Missing Worlds studio director Cameron Johnson said that a handful of Phoenix Project developers are still full-time students, both in college and graduate school, and a few are "one of those house husband thingies," as Downes describes himself. The project needs funding, and using Kickstarter will provide the campaign with some reputability, as it is the most popular and trusted crowdfunding platform.

Johnson said Missing Worlds has been using Epic Games' Unreal Engine to build The Phoenix Project, and the company has been willing to cooperate with the indie studio's current lack of funds. Epic has licensed the engine to Missing Worlds with promise of payment later, once the Kickstarter campaign has closed.

What defines The Phoenix Project as a City of Heroes spiritual successor, Johnson believes, is the attention to detail put into the game's character creator.

"You build your character and get to play the game you want to play."

"The most popular thing from City of Heroes was the flexible avatar creator," he said. "The way characters looked rarely if ever had any direct impact on the game, but players wanted to make their characters as super hero-y or villainous as they wanted. We want to produce our own avatar builder so people can start playing like that again.

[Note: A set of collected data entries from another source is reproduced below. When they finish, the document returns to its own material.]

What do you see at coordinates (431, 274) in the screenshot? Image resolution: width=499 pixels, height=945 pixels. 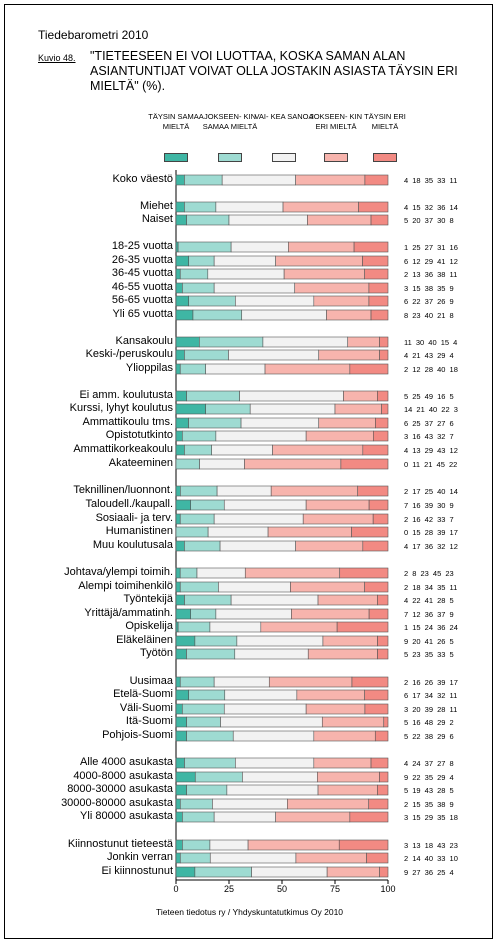 I see `row-value-labels: 2 13 36 38 11` at bounding box center [431, 274].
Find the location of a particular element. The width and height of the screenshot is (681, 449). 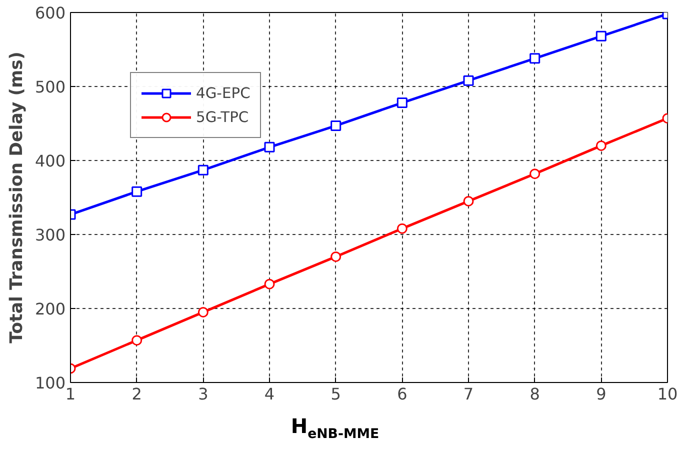

x-tick-label: 8 is located at coordinates (535, 394).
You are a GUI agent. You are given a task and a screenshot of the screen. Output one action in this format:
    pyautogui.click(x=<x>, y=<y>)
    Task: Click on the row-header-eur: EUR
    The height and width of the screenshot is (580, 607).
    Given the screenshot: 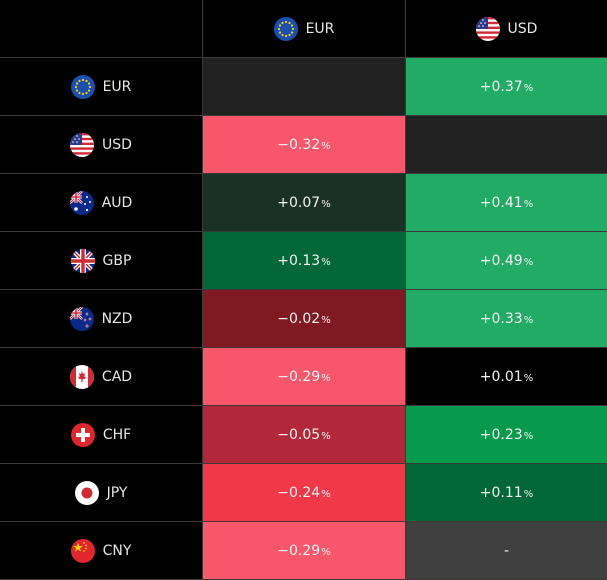 What is the action you would take?
    pyautogui.click(x=102, y=87)
    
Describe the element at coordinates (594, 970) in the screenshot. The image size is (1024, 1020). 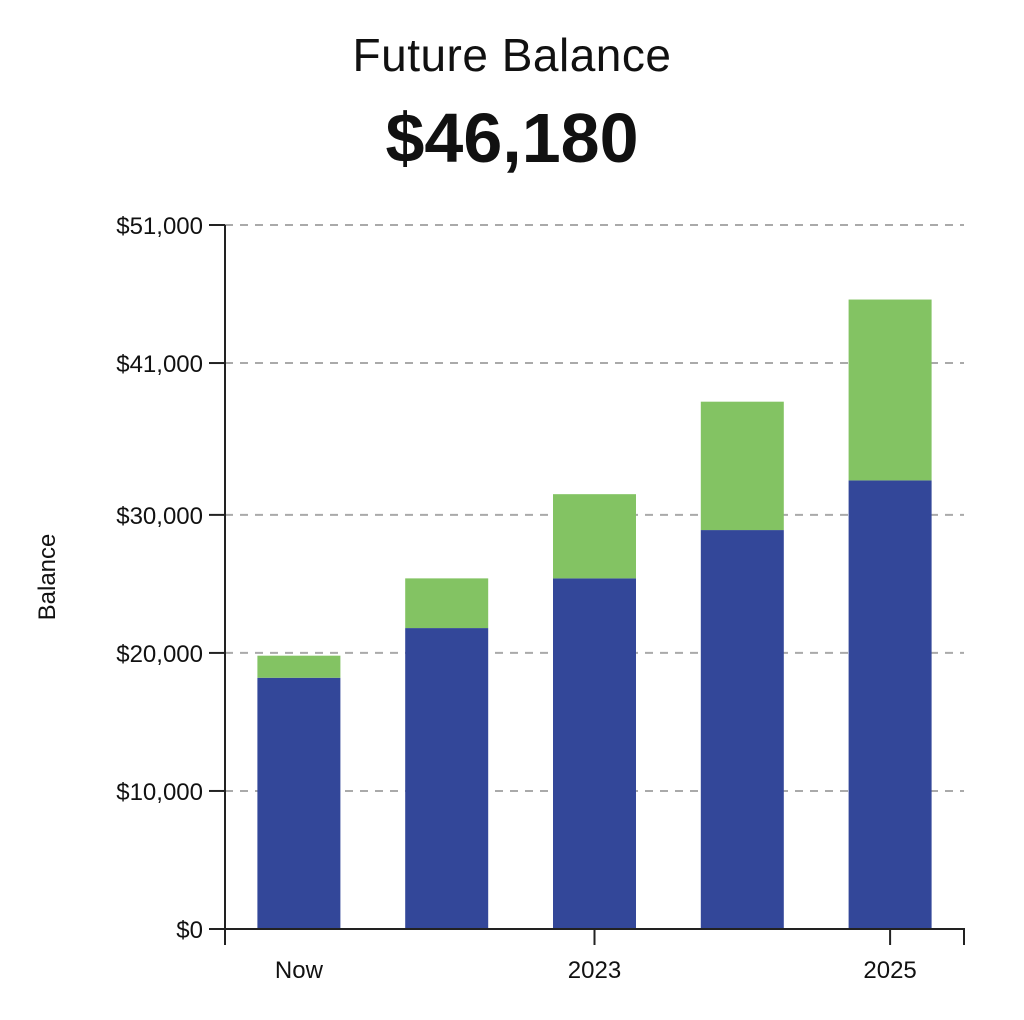
I see `x-tick-label: 2023` at that location.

"[The avatar creator] has more of our attention on it, more than any other aspects [of the game] because it's something we can put out there relatively soon," he added, noting the company hopes to launch the creator by next summer, as well as an app version for mobile devices shortly after. "The avatar builder goes towards that high level of customization you want: you build your character and get to play the game you want to play."

The investment in a player-created character directly correlates to how satisfied players are with their avatar's appearance, according to Downes.

"It's the number one complaint we hear from people playing other games: you can either make your character look the way you want or behave the way you want," he said. "Like in in World of Warcraft, you get the perfect armor for how you want your character to look, but to make them perform just the right way you have to wear the same suit of armor everyone else in the game has."

A more mature Avengers tone rather than that of a Saturday morning cartoon.

Missing Worlds wants the look and feel of The Phoenix Project to be as close as possible to that of City of Heroes, but "with a more mature Avengers tone rather than that of a Saturday morning cartoon." Customization will be key, as players will be able to tailor their special powers as well as how those powers look visually. Costume-wise, Downes said the team is aiming for 20 different options for each avatar's 18 different areas as launch, with several different color options available for each costume piece as well.

The Phoenix Project will also include a "Leads System," which will replace the traditional questing mechanic for something a little more involved, Johnson said. Players will find clues that they can then piece together on their own and decide if there is a deeper mission to accomplish involving them. This will give players more agency in finding and completing quests, rather than having to approach and talk to various NPCs to get things moving.

"It doesn't necessarily change much, but it gives a powerful feeling to payers in that they're not feeling like someone's errand boy," Johnson said.

The game will hit Windows PC first, with a Mac version coming later. The mobile character creator is something the company feels strongly about having available as soon as possible, and there are no plans to bring the game to consoles. The campaign will launch on Sept. 8, and Missing Worlds is hoping — should funding be successful — to get The Phoenix Project in players' hands by the end of 2015.